Mobilfunkausbau: Stromanschluss ist Standortpolitik

Mobilfunkausbau: Stromanschluss ist Standortpolitik

Ein gravierendes Versäumnis des Regierungsentwurfs bleibt beim Mobilfunkausbau. Einer der größten praktischen Engpässe – der priorisierte, planbare und zügige Stromanschluss für Mobilfunkstandorte – wird in der TKG-Novelle nicht gelöst. Ohne verlässlichen Netzanschluss wird die 5G-Versorgung bis 2030 nicht 99,5 % der Fläche abdecken, wie es politisch angekündigt und wirtschaftlich dringend gebraucht würde. Denn besonders herausfordernd bei der Erschließung sind die letzten Prozent. Bis Ende 2026, so zeigt die VATM-Marktanalyse, werden 96,5 % der Fläche Deutschlands mit 5G erreicht. (VATM-TK-Marktanalyse 2026, Mai 2026).

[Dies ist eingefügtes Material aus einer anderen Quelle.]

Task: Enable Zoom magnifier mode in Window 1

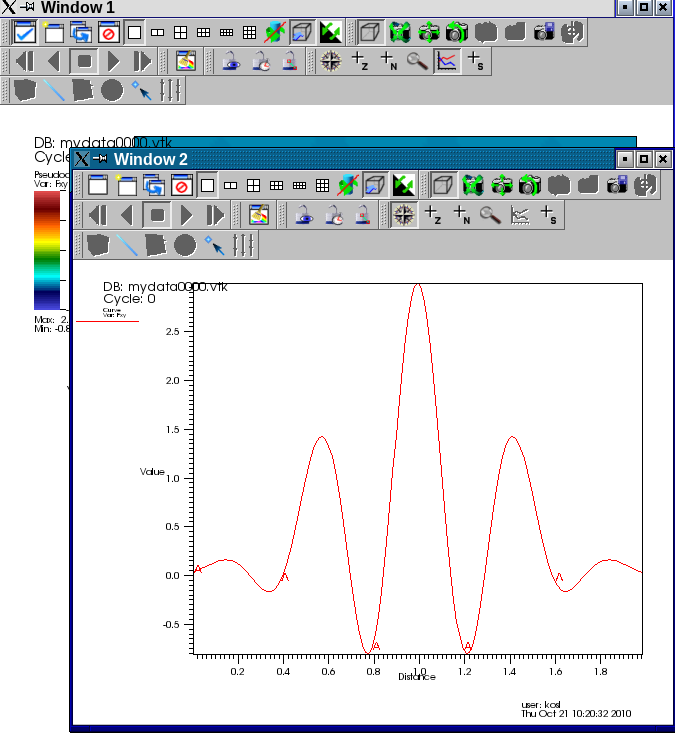Action: (x=418, y=61)
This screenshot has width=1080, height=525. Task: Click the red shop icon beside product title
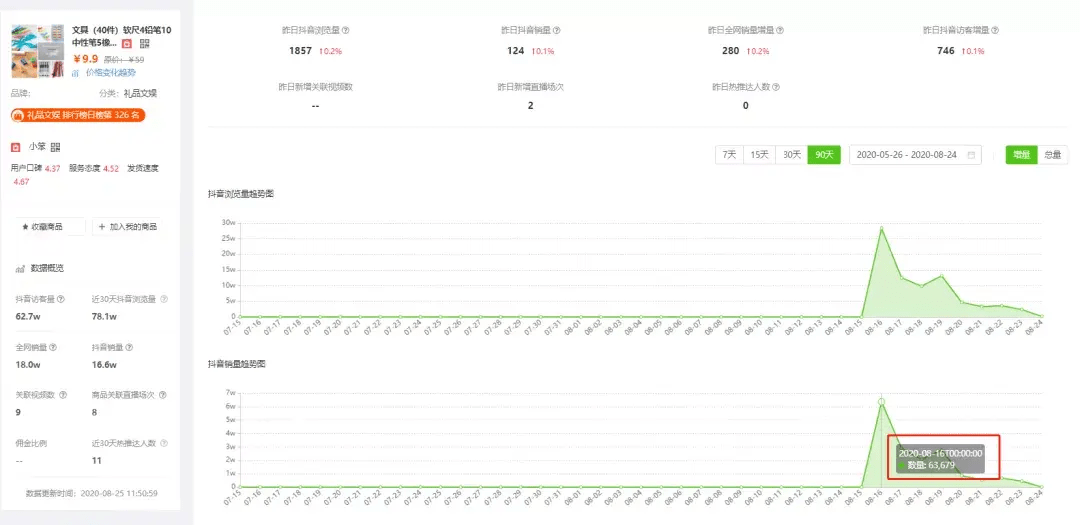pyautogui.click(x=126, y=43)
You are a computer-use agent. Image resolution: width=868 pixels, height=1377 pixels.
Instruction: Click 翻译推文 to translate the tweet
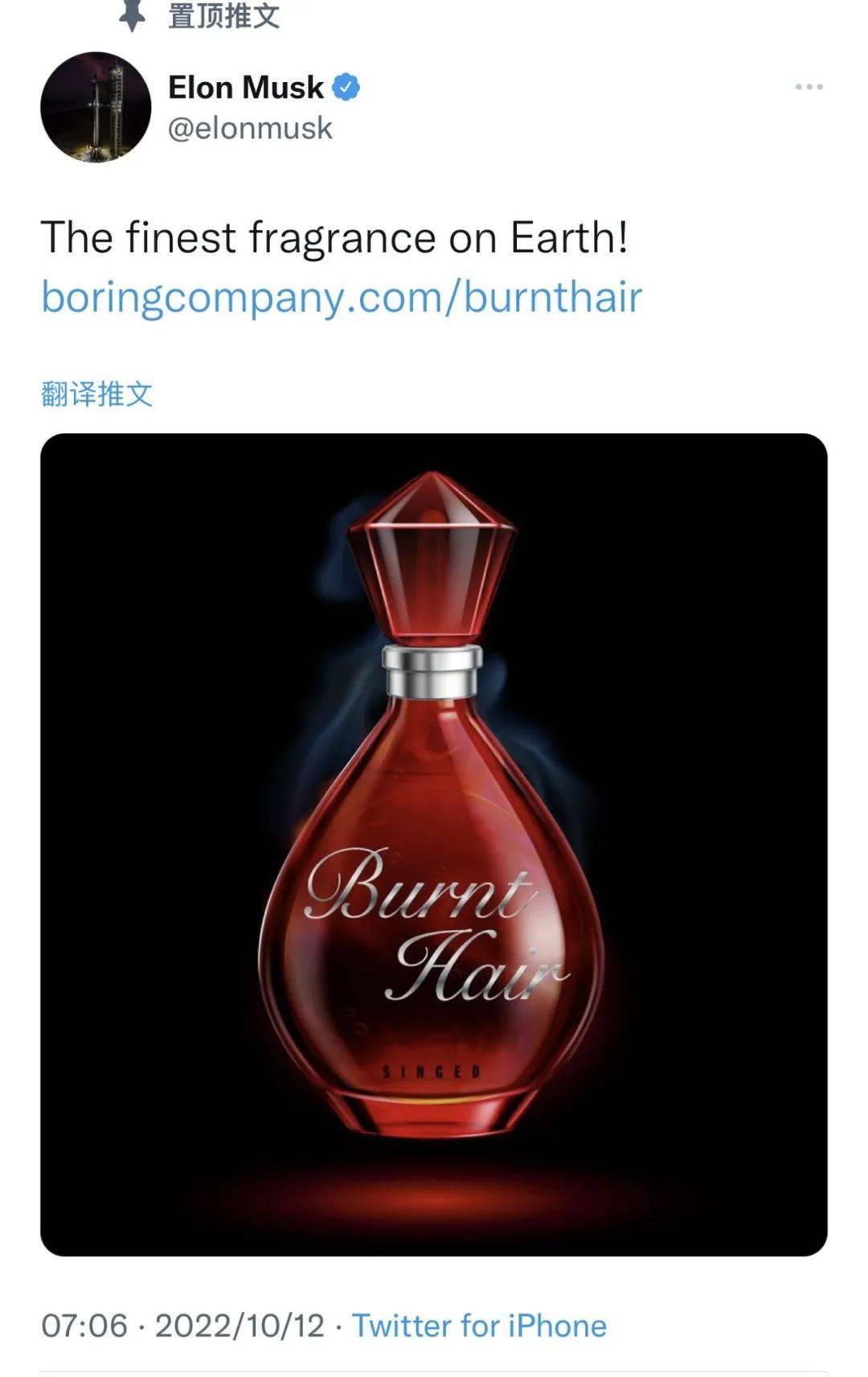[96, 394]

Die Entscheidung, den dringend notwendigen priorisierten Stromanschluss aus der Novelle auszuklammern und auf andere Gesetzgebungsvorhaben zu verlagern, wird der praktischen Bedeutung des Problems nicht gerecht.

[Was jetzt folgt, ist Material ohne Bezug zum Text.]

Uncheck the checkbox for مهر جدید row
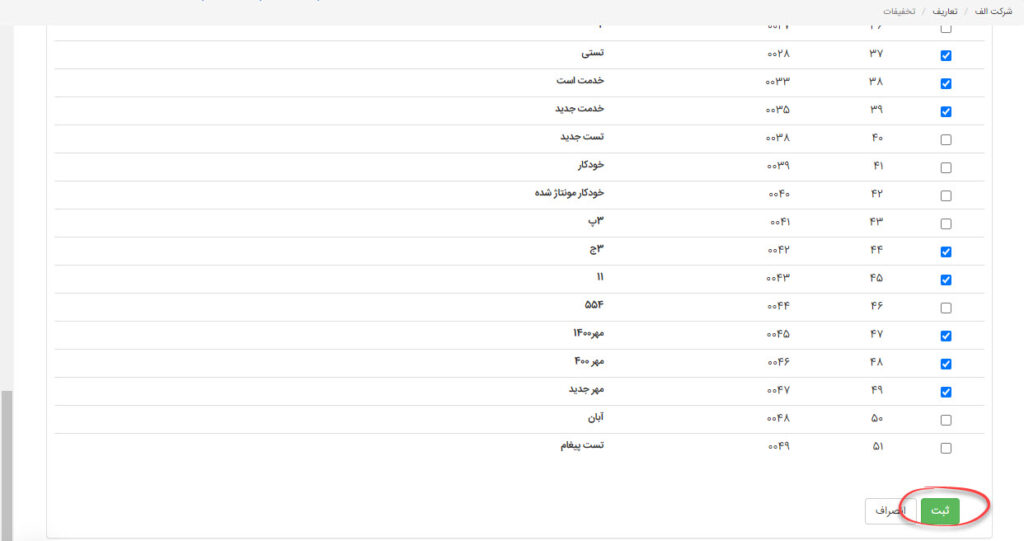Image resolution: width=1024 pixels, height=541 pixels. point(946,393)
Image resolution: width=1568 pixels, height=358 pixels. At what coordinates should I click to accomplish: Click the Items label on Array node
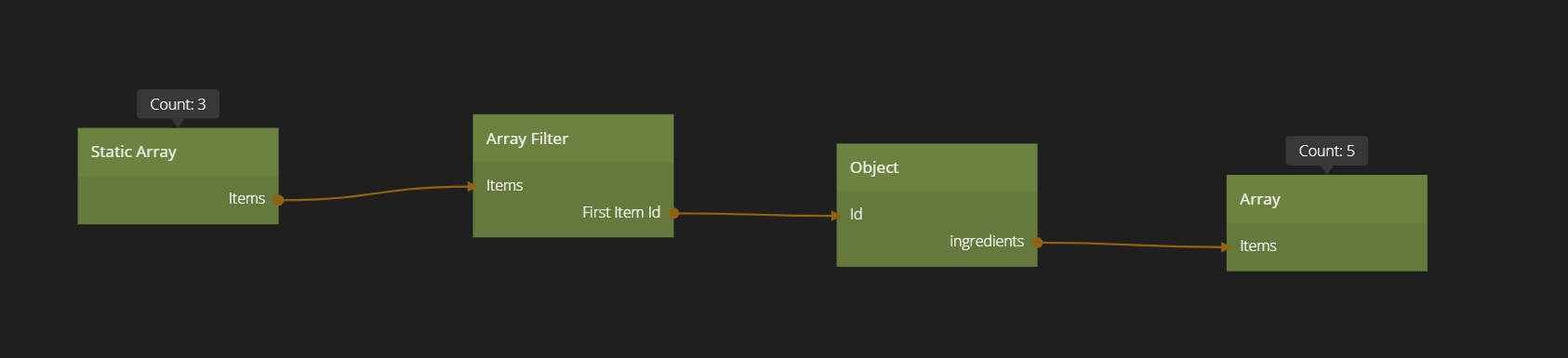pyautogui.click(x=1257, y=245)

Gerade die Bundesländer müssen ein hohes Interesse daran haben, dass Mobilfunkversorgung nicht an Schnittstellen zwischen Telekommunikations- und Energiewirtschaft scheitert. Versorgung entlang von Verkehrswegen, in ländlichen Räumen, in topografisch schwierigen Regionen und in Gewerbegebieten ist Standortpolitik.

Politischer Handlungsbedarf: Der vorrangige Anschluss von Mobilfunkstandorten an das Stromnetz sollte ausdrücklich und praxistauglich im TKG geregelt werden. Erforderlich sind verbindliche Fristen, insbesondere eine klare Acht-Wochen-Frist für Netzanschlussinformationen.